McNeill disputes tourism arrival figures
FALMOUTH, Trelawny — Former Tourism Minister Dr Wykeham McNeill on Thursday cast doubt on the visitor arrival numbers for 2024 reported by the Ministry of Tourism as the Opposition People’s National Party (PNP) continued its campaign ahead of the next general election due by September this year.
“I hear the minister [of tourism] talk ’bout him have how much arrivals, and increase, and [all] that. You have to watch the figures good because last year, 2024, we actually had a decrease in arrivals to Jamaica,” McNeill told PNP supporters at a spot meeting in Water Square, Falmouth.
“The problem with that is that we have, according to the minister, over a thousand new rooms. So if we have less people coming and more rooms it mean say some people a get hurt.

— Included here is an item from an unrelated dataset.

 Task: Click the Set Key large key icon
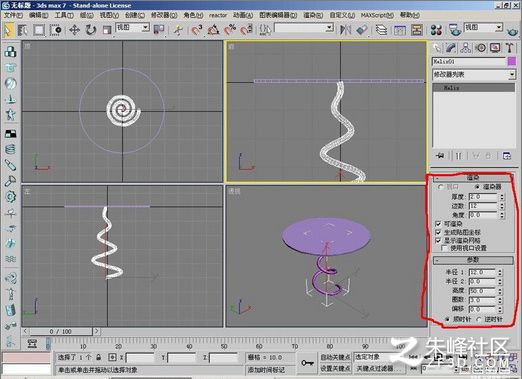point(307,363)
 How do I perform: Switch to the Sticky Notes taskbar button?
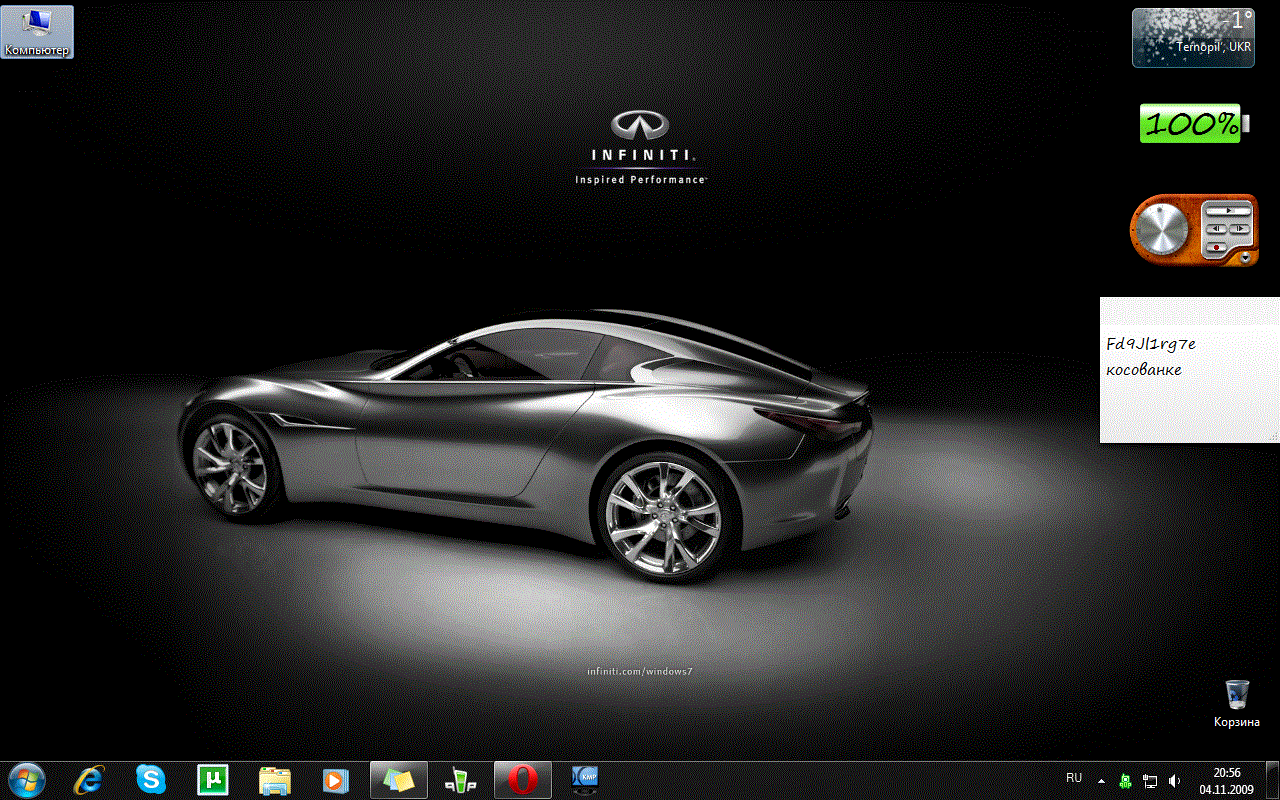pyautogui.click(x=399, y=779)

We have some problems that we have to resolve in tourism,” he added.
McNeill did not provide any statistics to back up his claim but last week the State news agency, Jamaica Information Service (JIS), reported Tourism Minister Ed Bartlett as saying that the island earned US$4.3 billion from the industry in 2024, with some 4.3 million visitors.
Bartlett said the sector finished the year strong, despite the slight shortfall in arrival figures due to aviation disruptions, Hurricane Beryl, and geopolitical issues such as travel advisories.

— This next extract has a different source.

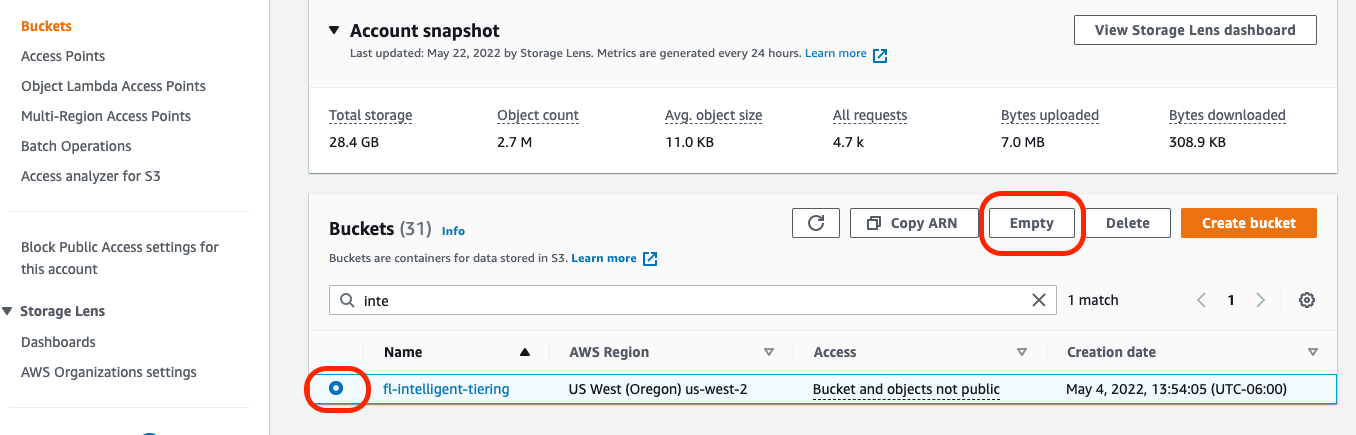Open Batch Operations in sidebar
Viewport: 1356px width, 435px height.
point(76,146)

“We had 68,000 less seats into Jamaica, which meant there was a natural reduction in the projected figures in terms of arrivals. Tourism, as you know, is resilient. Notwithstanding those disruptions we are coming out of the year with a small increase in arrivals — but the earnings are in line with what we projected,” Bartlett told
JIS.
Thursday’s meeting followed a tour of sections of the Trelawny Northern constituency which McNeill will contest in the election.
In his address, McNeill also argued that not enough people in Trelawny Northern benefit economically from cruise passengers, and argued that what now obtains is not inclusive tourism.
“You have to use it as a catalyst to make the lives of the Jamaican people better. So when you get up and you say two million people come, three million people come, that don’t mean nothing to anybody. What means [something] to people is when they stand in their shops they feel people coming in and buying something out of dem shops, or dem can get a good job, or dem can sell something as a farmer,” McNeill said.
“That is what we are going to do in tourism — and we are going to do it. And we [are] going to do it in Trelawny because Trelawny… and North Trelawny in particular, is the new frontier of tourism. This is the future and we have to do it right,” he added.
Opposition Leader Mark Golding, who was on the tour, argued that small operators in the sector, including craft vendors, are not getting enough of the tourism spoils.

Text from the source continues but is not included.